--- START ---

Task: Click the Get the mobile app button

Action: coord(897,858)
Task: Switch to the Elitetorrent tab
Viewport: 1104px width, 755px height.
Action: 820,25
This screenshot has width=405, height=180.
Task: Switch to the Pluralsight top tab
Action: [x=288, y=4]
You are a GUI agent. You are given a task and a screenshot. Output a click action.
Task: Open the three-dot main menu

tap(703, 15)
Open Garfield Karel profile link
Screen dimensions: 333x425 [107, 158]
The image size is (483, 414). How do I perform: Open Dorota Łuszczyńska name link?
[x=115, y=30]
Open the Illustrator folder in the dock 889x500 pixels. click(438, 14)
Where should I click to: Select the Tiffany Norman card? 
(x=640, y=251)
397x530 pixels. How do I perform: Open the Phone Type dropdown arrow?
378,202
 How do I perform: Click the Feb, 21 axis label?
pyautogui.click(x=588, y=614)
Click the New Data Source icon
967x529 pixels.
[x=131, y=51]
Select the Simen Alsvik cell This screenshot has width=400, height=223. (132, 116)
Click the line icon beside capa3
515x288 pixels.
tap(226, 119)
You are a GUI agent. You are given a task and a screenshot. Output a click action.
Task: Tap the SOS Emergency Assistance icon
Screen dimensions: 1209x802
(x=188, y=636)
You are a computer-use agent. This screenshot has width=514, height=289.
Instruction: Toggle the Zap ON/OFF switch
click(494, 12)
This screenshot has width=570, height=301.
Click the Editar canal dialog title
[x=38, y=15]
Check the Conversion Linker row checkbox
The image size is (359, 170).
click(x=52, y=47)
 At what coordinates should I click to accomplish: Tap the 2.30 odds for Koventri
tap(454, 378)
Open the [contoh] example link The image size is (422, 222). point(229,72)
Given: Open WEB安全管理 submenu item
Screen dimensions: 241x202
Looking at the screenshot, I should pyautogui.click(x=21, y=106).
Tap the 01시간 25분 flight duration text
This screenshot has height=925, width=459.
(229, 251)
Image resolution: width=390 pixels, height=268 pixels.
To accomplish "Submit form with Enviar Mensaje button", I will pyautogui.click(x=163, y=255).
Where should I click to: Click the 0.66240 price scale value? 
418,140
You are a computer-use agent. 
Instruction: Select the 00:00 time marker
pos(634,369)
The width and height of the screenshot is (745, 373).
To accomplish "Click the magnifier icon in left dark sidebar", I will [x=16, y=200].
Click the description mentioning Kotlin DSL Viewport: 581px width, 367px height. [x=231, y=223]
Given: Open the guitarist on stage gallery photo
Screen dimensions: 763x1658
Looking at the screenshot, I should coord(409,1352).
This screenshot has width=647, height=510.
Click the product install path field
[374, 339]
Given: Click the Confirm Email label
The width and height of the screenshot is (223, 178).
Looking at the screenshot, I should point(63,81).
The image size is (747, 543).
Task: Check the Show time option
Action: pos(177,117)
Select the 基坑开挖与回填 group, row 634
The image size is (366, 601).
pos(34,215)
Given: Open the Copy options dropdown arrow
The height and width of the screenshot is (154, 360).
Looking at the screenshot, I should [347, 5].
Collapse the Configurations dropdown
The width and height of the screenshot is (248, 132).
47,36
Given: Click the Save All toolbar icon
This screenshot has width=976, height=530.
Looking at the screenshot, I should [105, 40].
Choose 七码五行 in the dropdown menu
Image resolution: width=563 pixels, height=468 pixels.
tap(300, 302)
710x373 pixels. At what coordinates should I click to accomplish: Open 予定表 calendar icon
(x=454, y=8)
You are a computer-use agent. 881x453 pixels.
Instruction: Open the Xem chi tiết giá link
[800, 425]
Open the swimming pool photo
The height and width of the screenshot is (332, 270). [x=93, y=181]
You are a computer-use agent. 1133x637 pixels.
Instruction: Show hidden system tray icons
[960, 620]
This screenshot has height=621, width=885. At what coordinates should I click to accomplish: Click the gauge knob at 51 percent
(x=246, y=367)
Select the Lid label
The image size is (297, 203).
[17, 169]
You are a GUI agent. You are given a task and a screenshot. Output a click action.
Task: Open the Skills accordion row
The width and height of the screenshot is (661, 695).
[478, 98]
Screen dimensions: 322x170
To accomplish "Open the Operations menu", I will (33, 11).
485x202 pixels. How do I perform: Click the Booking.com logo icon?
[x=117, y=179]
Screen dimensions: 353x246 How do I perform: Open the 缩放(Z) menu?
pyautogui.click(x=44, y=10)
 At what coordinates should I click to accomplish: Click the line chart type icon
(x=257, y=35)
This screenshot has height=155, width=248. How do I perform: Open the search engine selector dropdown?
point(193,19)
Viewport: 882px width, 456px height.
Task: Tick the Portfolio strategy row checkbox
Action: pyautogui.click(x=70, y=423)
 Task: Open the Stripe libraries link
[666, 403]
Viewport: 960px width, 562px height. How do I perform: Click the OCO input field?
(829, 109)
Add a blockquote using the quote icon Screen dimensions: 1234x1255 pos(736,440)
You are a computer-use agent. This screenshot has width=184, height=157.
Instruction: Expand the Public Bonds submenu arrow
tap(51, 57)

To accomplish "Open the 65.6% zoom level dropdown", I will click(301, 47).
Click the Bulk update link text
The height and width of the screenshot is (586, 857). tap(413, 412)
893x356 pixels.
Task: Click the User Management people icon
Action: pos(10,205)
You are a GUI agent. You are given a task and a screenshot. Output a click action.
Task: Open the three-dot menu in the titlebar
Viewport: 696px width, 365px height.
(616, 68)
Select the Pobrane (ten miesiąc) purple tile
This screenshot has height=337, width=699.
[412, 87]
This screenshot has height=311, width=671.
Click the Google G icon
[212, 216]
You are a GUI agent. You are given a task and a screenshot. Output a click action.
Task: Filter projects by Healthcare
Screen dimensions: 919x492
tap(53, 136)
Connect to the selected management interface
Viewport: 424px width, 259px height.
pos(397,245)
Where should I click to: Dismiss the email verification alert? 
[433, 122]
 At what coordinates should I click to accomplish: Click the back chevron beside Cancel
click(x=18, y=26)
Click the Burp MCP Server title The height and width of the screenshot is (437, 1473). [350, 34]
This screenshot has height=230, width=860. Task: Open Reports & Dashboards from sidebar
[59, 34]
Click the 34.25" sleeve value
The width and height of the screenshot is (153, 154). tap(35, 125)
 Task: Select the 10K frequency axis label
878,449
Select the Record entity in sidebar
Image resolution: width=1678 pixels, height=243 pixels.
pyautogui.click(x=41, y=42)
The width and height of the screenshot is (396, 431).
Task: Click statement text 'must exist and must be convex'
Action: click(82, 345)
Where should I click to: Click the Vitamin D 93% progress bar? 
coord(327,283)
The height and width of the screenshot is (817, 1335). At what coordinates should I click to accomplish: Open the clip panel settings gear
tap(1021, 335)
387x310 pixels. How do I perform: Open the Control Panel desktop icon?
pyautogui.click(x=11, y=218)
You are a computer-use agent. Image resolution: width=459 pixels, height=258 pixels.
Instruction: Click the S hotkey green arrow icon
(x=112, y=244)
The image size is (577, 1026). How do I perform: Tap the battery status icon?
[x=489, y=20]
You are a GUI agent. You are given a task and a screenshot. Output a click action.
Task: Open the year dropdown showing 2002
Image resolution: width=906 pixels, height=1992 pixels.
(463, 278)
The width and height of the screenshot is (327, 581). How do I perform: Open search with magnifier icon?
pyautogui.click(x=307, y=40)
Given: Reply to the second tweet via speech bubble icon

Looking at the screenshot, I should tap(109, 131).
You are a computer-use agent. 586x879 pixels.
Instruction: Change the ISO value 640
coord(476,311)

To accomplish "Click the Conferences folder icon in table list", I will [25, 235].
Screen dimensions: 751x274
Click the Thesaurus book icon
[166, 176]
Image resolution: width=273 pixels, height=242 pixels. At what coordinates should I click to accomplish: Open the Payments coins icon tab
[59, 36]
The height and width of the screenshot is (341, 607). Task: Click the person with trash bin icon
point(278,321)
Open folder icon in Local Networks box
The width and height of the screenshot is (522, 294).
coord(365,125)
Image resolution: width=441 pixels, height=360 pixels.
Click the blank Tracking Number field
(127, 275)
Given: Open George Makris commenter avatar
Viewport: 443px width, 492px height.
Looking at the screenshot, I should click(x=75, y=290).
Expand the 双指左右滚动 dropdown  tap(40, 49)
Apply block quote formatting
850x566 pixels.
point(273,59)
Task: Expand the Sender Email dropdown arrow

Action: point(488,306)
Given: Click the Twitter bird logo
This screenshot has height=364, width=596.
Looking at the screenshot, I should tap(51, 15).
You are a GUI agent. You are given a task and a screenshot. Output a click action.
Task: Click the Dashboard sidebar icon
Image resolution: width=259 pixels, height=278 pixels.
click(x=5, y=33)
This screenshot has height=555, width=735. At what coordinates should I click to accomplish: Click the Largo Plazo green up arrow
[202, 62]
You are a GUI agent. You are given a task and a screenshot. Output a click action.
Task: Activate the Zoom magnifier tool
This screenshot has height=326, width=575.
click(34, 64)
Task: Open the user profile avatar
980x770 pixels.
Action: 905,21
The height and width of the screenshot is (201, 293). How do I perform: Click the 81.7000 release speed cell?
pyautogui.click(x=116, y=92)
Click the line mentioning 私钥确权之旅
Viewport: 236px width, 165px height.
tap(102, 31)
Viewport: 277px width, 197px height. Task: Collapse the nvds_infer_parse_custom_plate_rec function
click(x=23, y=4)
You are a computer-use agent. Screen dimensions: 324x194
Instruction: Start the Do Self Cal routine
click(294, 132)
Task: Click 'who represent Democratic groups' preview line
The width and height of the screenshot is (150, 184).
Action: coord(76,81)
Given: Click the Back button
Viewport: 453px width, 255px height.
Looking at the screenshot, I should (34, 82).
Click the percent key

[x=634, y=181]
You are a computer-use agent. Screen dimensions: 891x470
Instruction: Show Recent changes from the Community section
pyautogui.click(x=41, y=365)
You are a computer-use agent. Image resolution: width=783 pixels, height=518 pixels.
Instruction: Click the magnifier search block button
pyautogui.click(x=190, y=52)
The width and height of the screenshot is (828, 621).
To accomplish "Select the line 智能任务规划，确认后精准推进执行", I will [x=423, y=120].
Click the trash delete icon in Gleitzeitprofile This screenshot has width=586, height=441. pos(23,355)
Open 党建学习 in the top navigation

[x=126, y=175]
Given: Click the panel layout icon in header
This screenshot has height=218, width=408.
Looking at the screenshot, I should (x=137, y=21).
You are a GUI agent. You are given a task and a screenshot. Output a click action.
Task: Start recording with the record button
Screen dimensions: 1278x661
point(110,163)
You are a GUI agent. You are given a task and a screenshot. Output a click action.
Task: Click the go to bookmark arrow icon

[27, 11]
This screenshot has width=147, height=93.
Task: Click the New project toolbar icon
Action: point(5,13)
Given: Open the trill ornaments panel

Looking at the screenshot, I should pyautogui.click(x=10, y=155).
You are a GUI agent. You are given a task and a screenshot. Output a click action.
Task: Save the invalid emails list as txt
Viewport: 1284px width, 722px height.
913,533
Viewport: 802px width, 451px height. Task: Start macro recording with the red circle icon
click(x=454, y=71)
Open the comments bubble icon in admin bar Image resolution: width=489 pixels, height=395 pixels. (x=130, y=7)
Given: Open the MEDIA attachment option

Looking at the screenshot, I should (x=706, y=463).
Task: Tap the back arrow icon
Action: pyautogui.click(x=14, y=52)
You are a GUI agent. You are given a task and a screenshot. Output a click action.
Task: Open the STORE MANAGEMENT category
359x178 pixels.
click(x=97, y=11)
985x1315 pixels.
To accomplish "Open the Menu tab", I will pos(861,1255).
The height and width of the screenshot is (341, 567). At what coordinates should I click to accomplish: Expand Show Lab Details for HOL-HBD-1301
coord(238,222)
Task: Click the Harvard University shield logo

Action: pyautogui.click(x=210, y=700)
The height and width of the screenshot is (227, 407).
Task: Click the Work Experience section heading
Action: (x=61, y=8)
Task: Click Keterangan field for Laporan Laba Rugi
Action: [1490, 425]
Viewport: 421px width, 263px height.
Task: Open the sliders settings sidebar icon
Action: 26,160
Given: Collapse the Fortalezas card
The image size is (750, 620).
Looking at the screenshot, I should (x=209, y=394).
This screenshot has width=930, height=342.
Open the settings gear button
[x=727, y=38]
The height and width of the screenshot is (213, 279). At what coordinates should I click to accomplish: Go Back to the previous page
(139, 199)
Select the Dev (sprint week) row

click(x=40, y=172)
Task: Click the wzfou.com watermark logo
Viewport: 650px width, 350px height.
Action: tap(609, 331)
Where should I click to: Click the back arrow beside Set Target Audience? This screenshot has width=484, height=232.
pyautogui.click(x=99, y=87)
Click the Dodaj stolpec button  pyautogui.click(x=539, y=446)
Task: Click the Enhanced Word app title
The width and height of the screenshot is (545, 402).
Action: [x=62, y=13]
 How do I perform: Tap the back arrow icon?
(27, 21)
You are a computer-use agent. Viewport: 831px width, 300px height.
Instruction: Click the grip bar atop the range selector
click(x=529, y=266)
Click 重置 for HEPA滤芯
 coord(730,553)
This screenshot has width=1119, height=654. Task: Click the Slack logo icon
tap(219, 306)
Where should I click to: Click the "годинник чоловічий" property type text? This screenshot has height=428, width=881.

--- END ---

◆ Problem to solve
Extract from the data every line where "quote" shows up.

◆ Reply
Add a blockquote using the quote icon Screen dimensions: 1234x1255 pos(736,440)
Apply block quote formatting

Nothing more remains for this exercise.